Both versions of code can be copied and pasted for you to review. The dataset is at the bottom and can be pasted also. (I decided against using xrange to illustrate the problem)

First the SP version:

*PASTE DATA HERE*    

def calc():
    for i, valD1 in enumerate(D1):
        for i, valD2 in enumerate(D2):
            for i, valD3 in enumerate(D3):  
                for i, valD4 in enumerate(D4):
                    for i, valD5 in enumerate(D5):
                        for i, valD6 in enumerate(D6):
                            for i, valD7 in enumerate(D7):
                                sol1=float(valD1[1]+valD2[1]+valD3[1]+valD4[1]+valD5[1]+valD6[1]+valD7[1])
                                sol2=float(valD1[2]+valD2[2]+valD3[2]+valD4[2]+valD5[2]+valD6[2]+valD7[2])
    return None

print(calc())

Now the MP version:

import multiprocessing
import itertools

*PASTE DATA HERE*

def calculate(vals):
    sol1=float(valD1[0]+valD2[0]+valD3[0]+valD4[0]+valD5[0]+valD6[0]+valD7[0])
    sol2=float(valD1[1]+valD2[1]+valD3[1]+valD4[1]+valD5[1]+valD6[1]+valD7[1])
    return none

def process():
    pool = multiprocessing.Pool(processes=4)
    prod = itertools.product(([x[1],x[2]] for x in D1), ([x[1],x[2]] for x in D2), ([x[1],x[2]] for x in D3), ([x[1],x[2]] for x in D4), ([x[1],x[2]] for x in D5), ([x[1],x[2]] for x in D6), ([x[1],x[2]] for x in D7))
    result = pool.imap(calculate, prod, chunksize=2500)
    pool.close()
    pool.join()
    return result

if __name__ == "__main__":    
    print(process())

And the data for both:

D1 = [['A',7,4],['B',3,7],['C',6,1],['D',12,6],['E',4,8],['F',8,7],['G',11,3],['AX',11,7],['AX',11,2],['AX',11,4],['AX',11,4]]
D2 = [['A',7,4],['B',3,7],['C',6,1],['D',12,6],['E',4,8],['F',8,7],['G',11,3],['AX',11,7],['AX',11,2],['AX',11,4],['AX',11,4]]
D3 = [['A',7,4],['B',3,7],['C',6,1],['D',12,6],['E',4,8],['F',8,7],['G',11,3],['AX',11,7],['AX',11,2],['AX',11,4],['AX',11,4]]
D4 = [['A',7,4],['B',3,7],['C',6,1],['D',12,6],['E',4,8],['F',8,7],['G',11,3],['AX',11,7],['AX',11,2],['AX',11,4],['AX',11,4]]
D5 = [['A',7,4],['B',3,7],['C',6,1],['D',12,6],['E',4,8],['F',8,7],['G',11,3],['AX',11,7],['AX',11,2],['AX',11,4],['AX',11,4]]
D6 = [['A',7,4],['B',3,7],['C',6,1],['D',12,6],['E',4,8],['F',8,7],['G',11,3],['AX',11,7],['AX',11,2],['AX',11,4],['AX',11,4]]
D7 = [['A',7,4],['B',3,7],['C',6,1],['D',12,6],['E',4,8],['F',8,7],['G',11,3],['AX',11,7],['AX',11,2],['AX',11,4],['AX',11,4]]

And now the theory:

Since there is little actual work (just summing 7 ints) there is too much CPU bound data and Interprocess Communication creates too much overhead to make Multiprocessing effective.
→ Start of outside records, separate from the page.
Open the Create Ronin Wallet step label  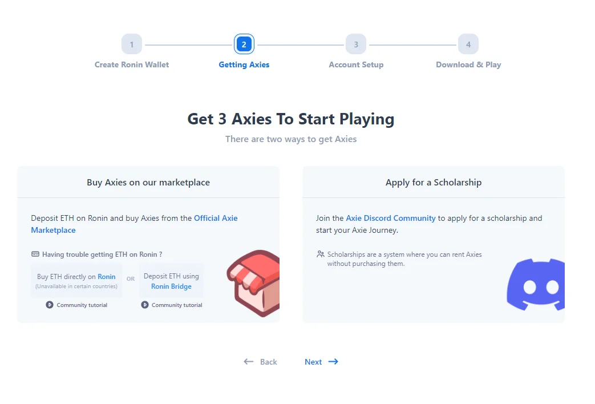pos(132,64)
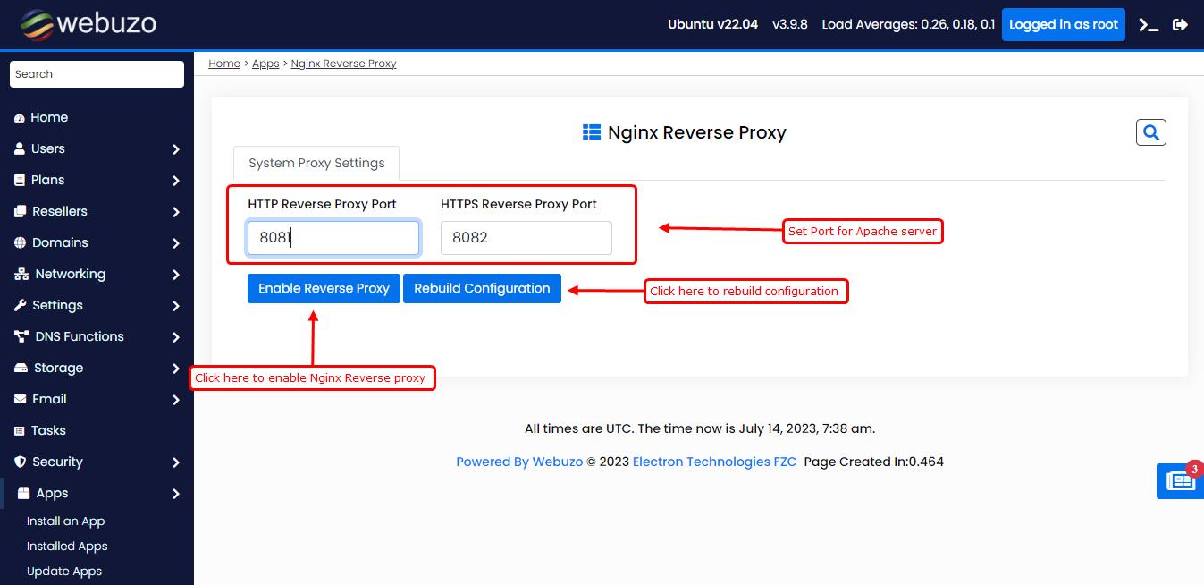Click the Webuzo logo
Image resolution: width=1204 pixels, height=585 pixels.
[88, 24]
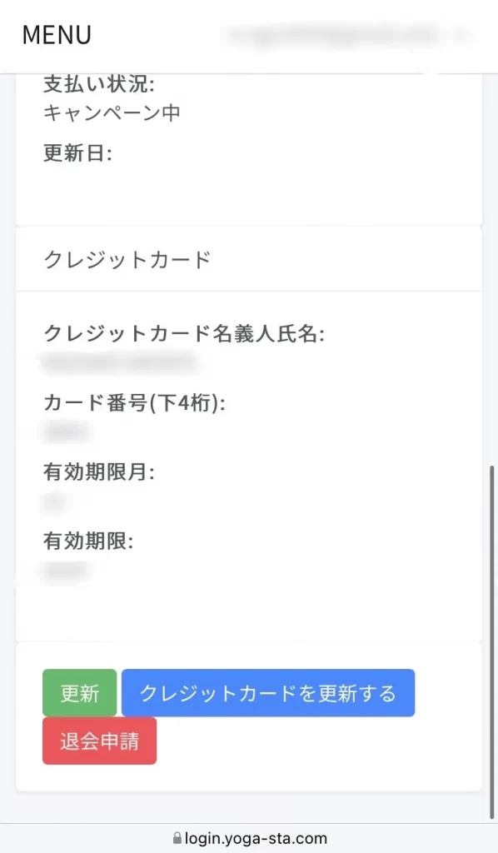
Task: Click the 更新日 label
Action: point(77,153)
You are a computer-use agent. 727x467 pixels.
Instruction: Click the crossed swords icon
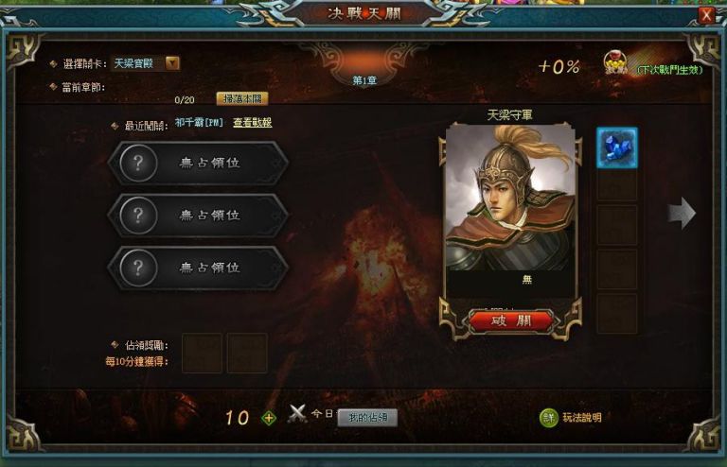coord(296,414)
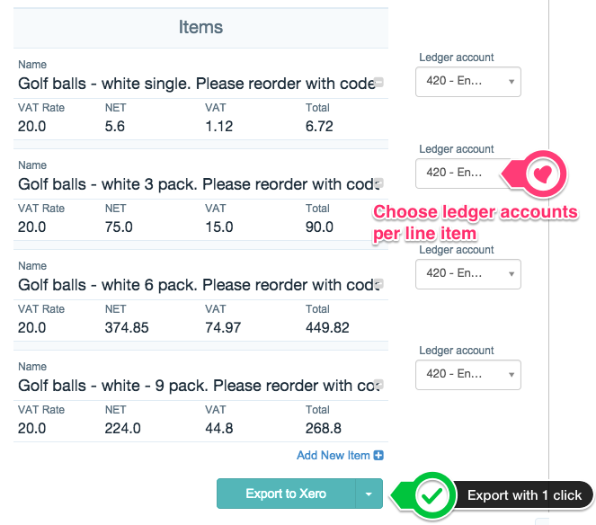596x525 pixels.
Task: Remove the Golf balls white 6 pack item
Action: coord(378,283)
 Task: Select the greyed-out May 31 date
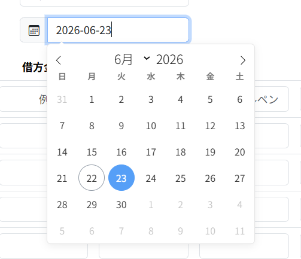click(62, 99)
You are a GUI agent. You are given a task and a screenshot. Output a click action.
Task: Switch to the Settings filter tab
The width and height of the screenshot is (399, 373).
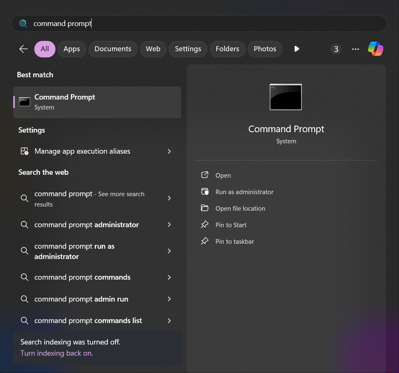click(188, 49)
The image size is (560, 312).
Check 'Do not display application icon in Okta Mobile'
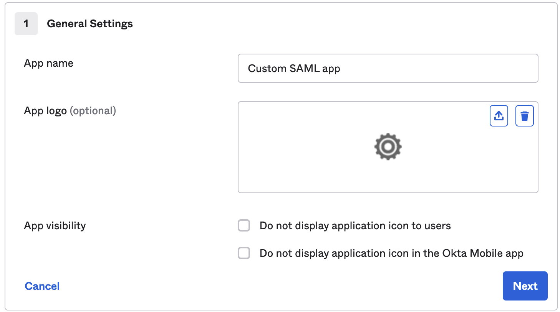244,253
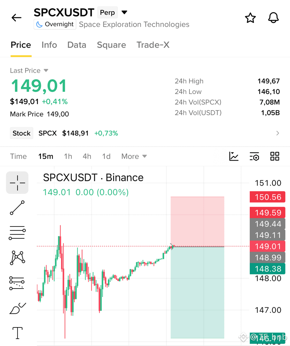Select the crosshair cursor tool
The height and width of the screenshot is (346, 290).
click(x=17, y=183)
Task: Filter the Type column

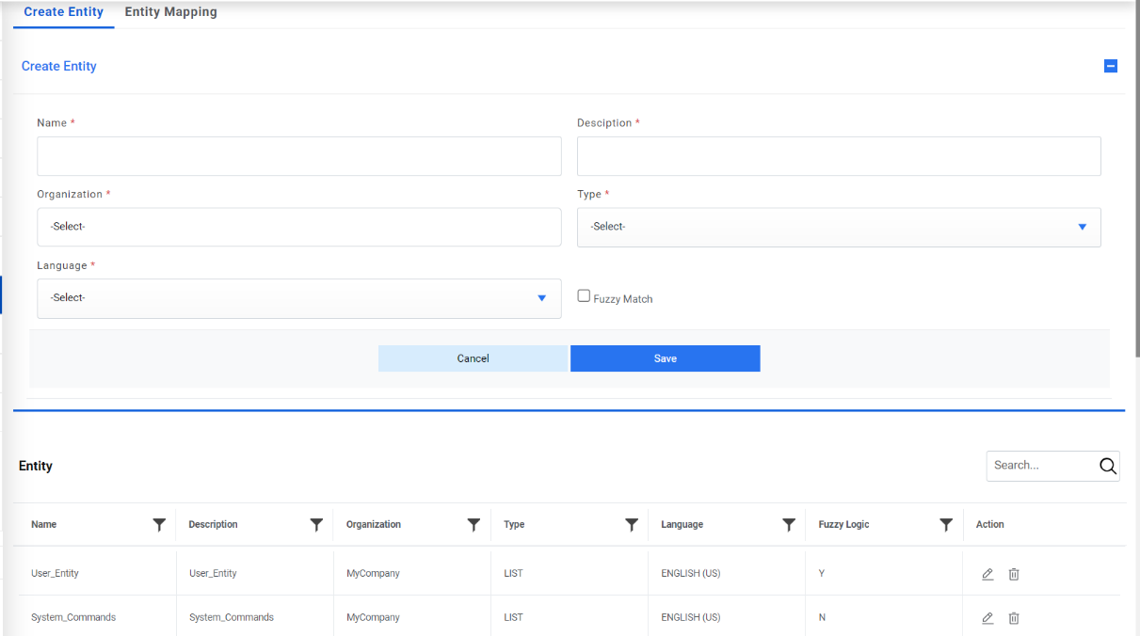Action: [632, 525]
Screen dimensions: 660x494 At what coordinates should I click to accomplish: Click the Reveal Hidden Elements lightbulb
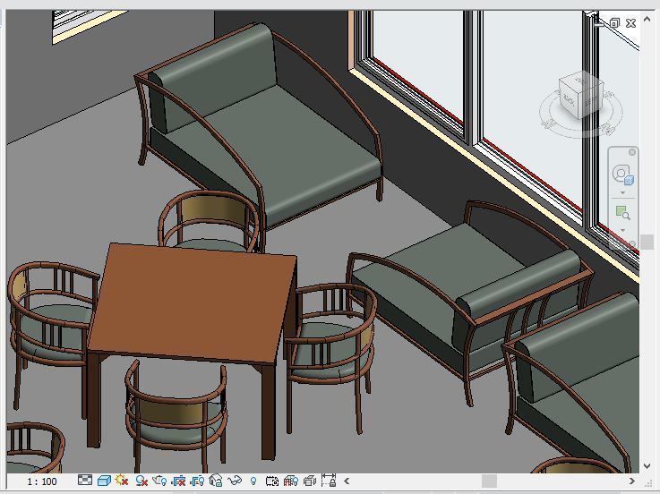(253, 481)
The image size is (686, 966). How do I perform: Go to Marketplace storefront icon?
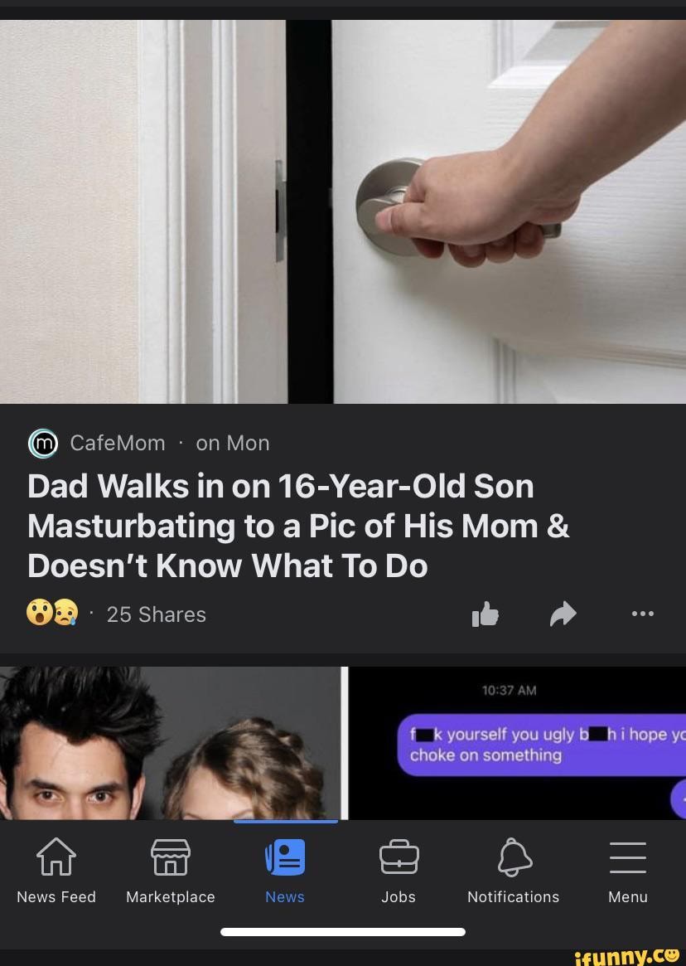point(171,857)
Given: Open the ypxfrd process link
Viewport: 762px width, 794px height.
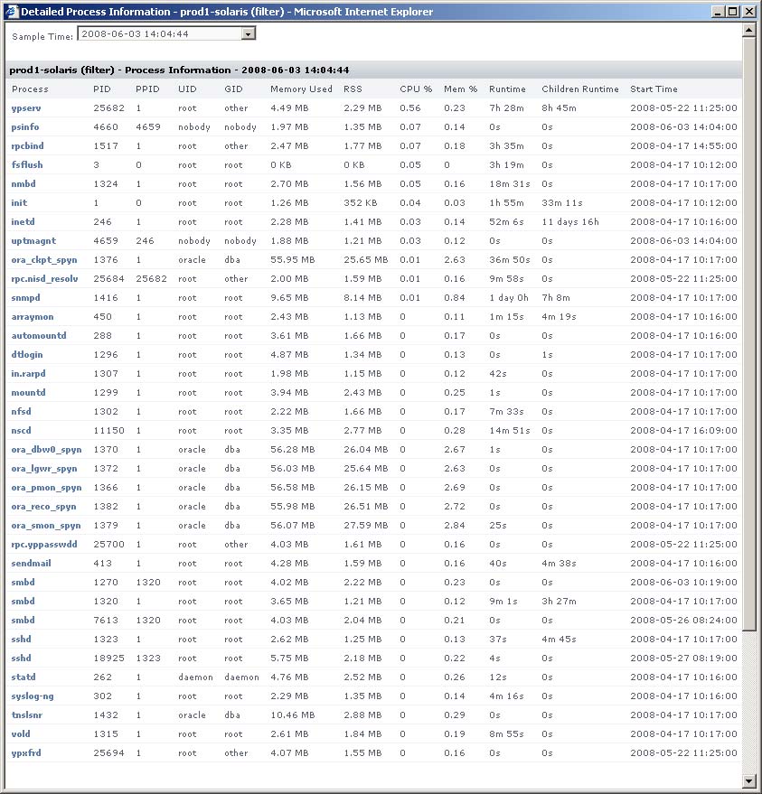Looking at the screenshot, I should pos(26,753).
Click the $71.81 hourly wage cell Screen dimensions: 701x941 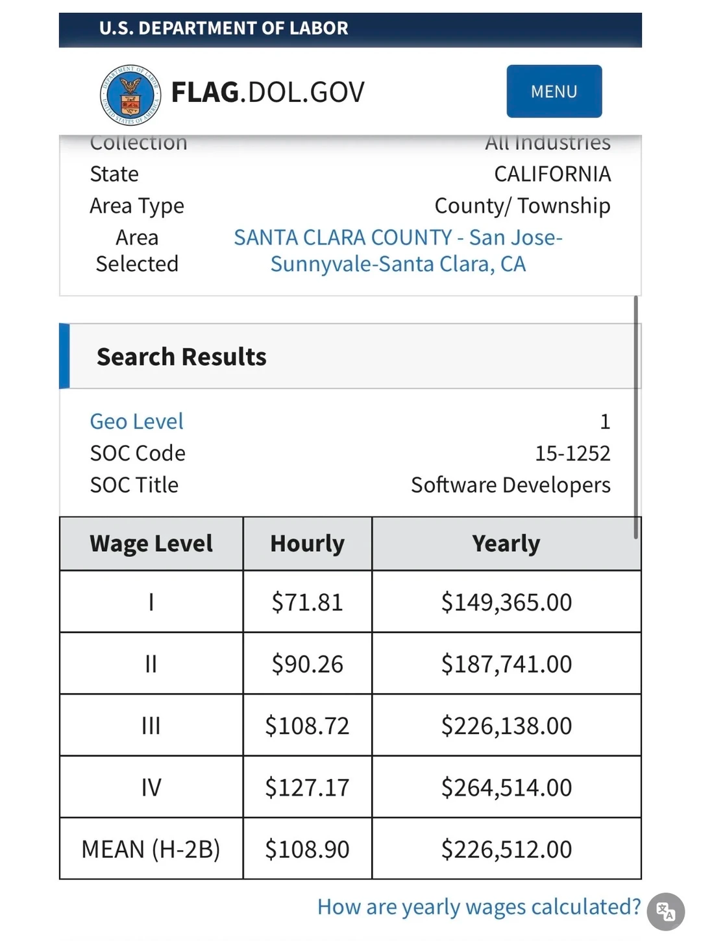307,602
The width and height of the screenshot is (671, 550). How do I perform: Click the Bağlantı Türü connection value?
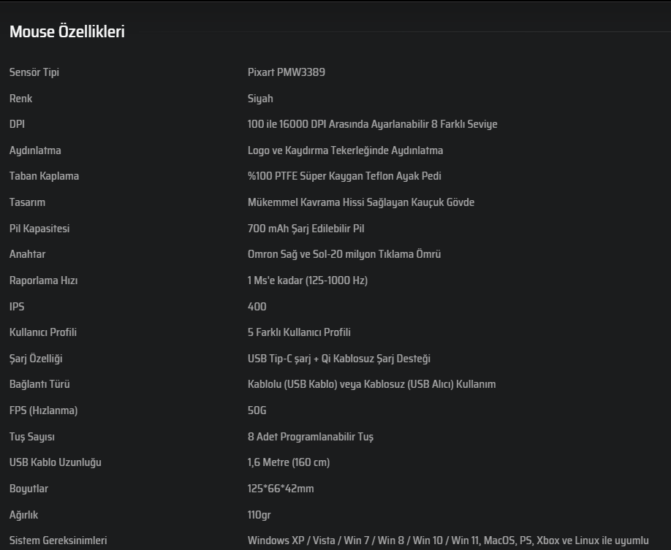[371, 384]
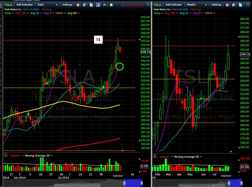The width and height of the screenshot is (252, 187).
Task: Open Settings on the Weekly chart
Action: (x=216, y=5)

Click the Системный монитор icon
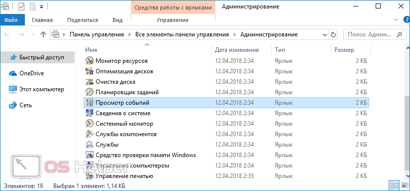[x=90, y=124]
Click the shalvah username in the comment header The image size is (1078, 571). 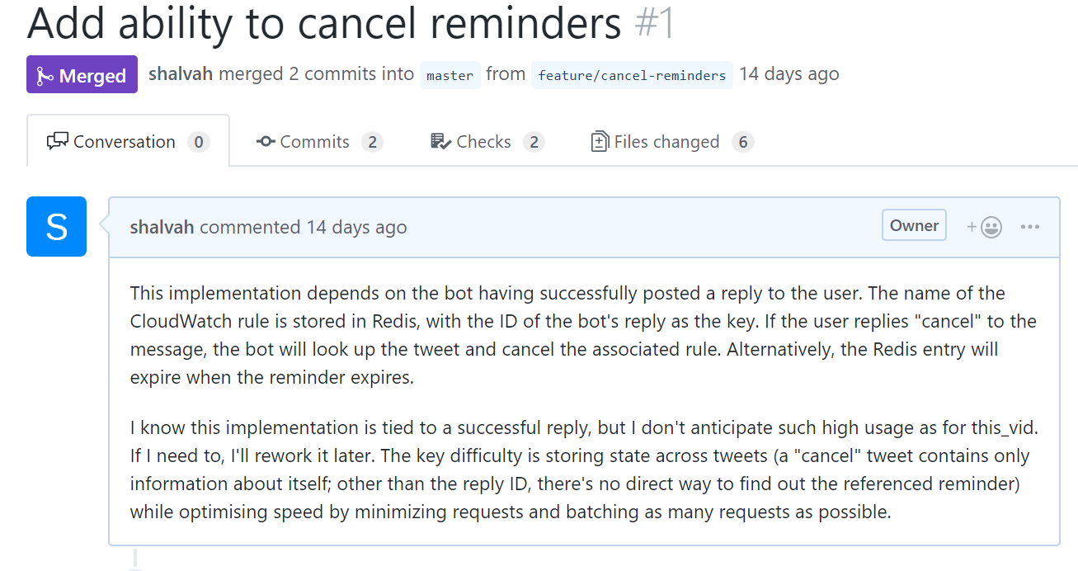162,227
This seems like a situation where I really need the ability to multithread. So at this point I am looking for suggestions before I try this on a different language because of the GIL.

********Debugging

File "calc.py", line 309, in <module>
    smart_calc()
  File "calc.py", line 290, in smart_calc
    results = pool.map(func, chunk_list)
  File "/usr/local/lib/python2.7/multiprocessing/pool.py", line 250, in map
    return self.map_async(func, iterable, chunksize).get()
  File "/usr/local/lib/python2.7/multiprocessing/pool.py", line 554, in get
    raise self._value
TypeError: sequence index must be integer, not 'slice'

In this case, totallen = 108 and CHUNKS is set to 2. When CHUNKS is reduced to 1, it works.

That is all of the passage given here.